Dynamic Role Creation: Users can create and add as many roles as needed (e.g., Technology SME for a tech podcast, Political SME for a policy discussion), then add roles to the podcast, tailoring it to specific needs.
Interactive Visual Workflow: A visual interface lets creators guide production by inserting prompts like “Ask questions on this,” “Explore this more,” or “Mention this,” shaping the podcast dynamically.

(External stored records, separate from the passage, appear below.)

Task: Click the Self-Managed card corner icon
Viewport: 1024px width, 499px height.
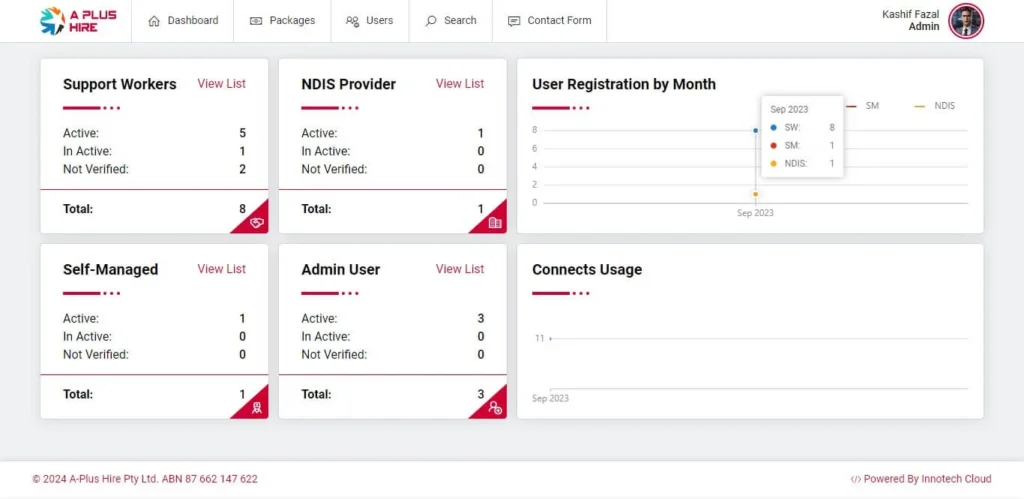Action: click(257, 407)
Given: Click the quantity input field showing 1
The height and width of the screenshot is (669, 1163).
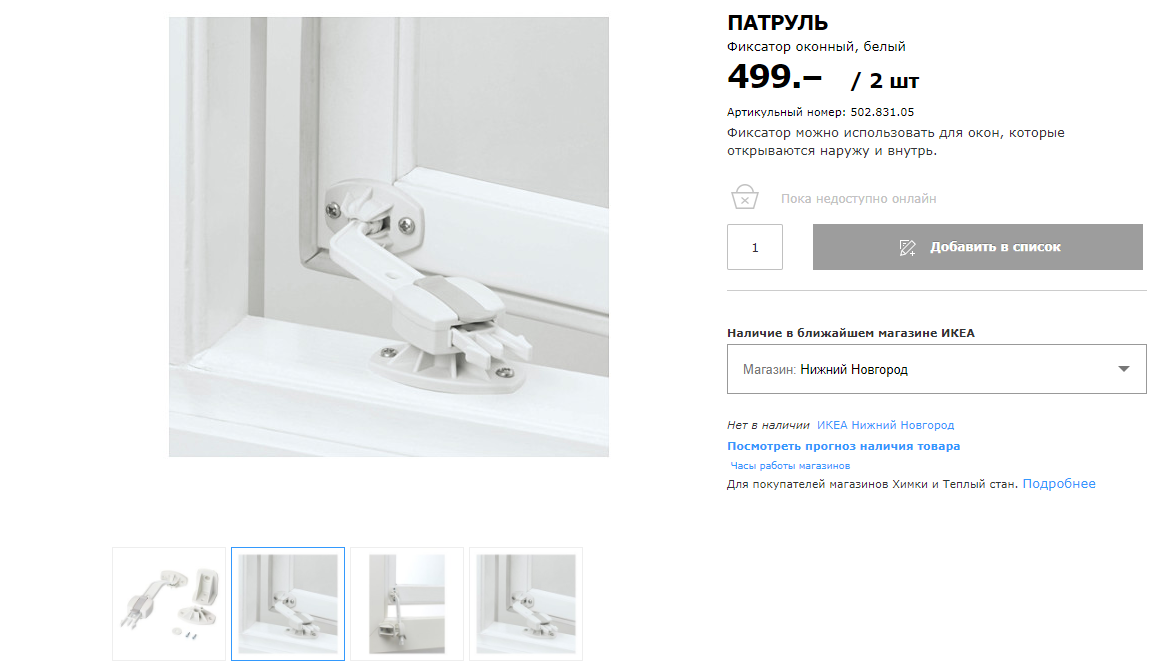Looking at the screenshot, I should pyautogui.click(x=755, y=247).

Visual Integration: Creators can drag in visuals or let the AI generate them, with personalities referencing visuals during the podcast (e.g., “As shown in this chart…”).
Audio Rearrangement: Rearrange audio clips to reposition concepts (e.g., surface a page 25 topic earlier) or copy segments to other parts, re-rolling the dialogue to blend seamlessly (e.g., “As we mentioned earlier…”).
Research Invocation: Creators can invoke a Deep Research stage from within Podcaster to enhance content, ensuring seamless integration without the Podcaster independently researching or collaborating on concepts.
Use Cases
A student uploads a history paper, assigning a scholarly Host, a curious Co-Host, and an expert Guest, guiding the podcast to explore key events further and referencing a timeline visual.
A podcaster converts a script into a podcast, rearranging audio to prioritize key topics upfront and invoking Deep Research to add depth to a historical segment.
An independent news creator transforms a report into audio, using a Political SME Guest to discuss findings while prompting, “Mention related events,” and integrating AI-generated visuals.
A business professional converts a market report into a podcast, copying a segment to pair with competitor analysis and adding creator-supplied visuals.
A trainer uploads a business domain corpus, creating a podcast with a Host (trainer) explaining concepts and a Guest (learner) asking how to apply them, or a YouTuber produces Excel training with a Host teaching and a Guest asking practical questions.
Workflow
Start with Podcaster: Input documents, news articles, or social posts directly into Podcaster, or set upstream content (e.g., daily news articles, social posts) to auto-feed for fresh podcast generation; creators guide production as needed.
Start with Deep Research: Begin with a Deep Research deliverable, or invoke Deep Research from within Podcaster to enhance the document, feeding the enriched content into Podcaster for audio production.
Podcaster to VidGen: Podcaster deliverable feeds into VidGen to create a video with the audio and visuals, using a similar workflow to rearrange, preview, and output the final video, also autonomously if desired; all workflows can be autonomous after setup, saving the podcast file without human intervention.
Revenue Realized
This premium feature can drive paid subscriptions by offering an innovative way to consume and present content, appealing to users seeking dynamic, conversational audio delivery.